**Records for this exercise**
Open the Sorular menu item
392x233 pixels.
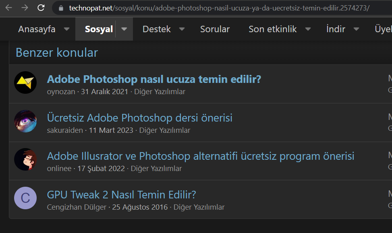coord(215,29)
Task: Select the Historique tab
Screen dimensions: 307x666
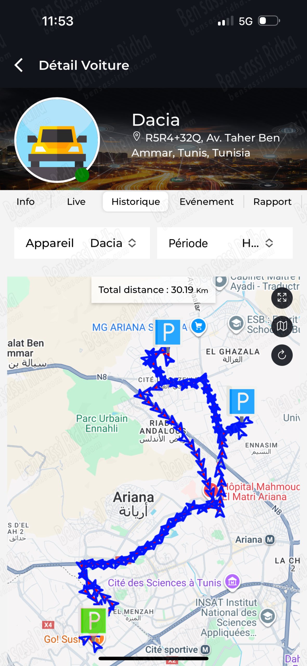Action: click(136, 202)
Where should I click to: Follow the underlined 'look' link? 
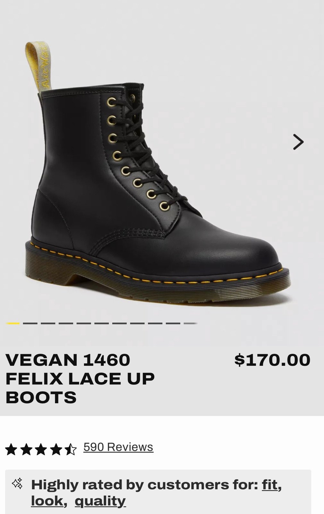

**Exercise brief**
Your copy should start at the line with "Screen dimensions: 307x666", stop at the last line of the listing above, match exactly, and contain no pictures.

**Response to the task**
Screen dimensions: 307x666
Action: click(136, 202)
Where should I click to: Follow the underlined 'look' link? 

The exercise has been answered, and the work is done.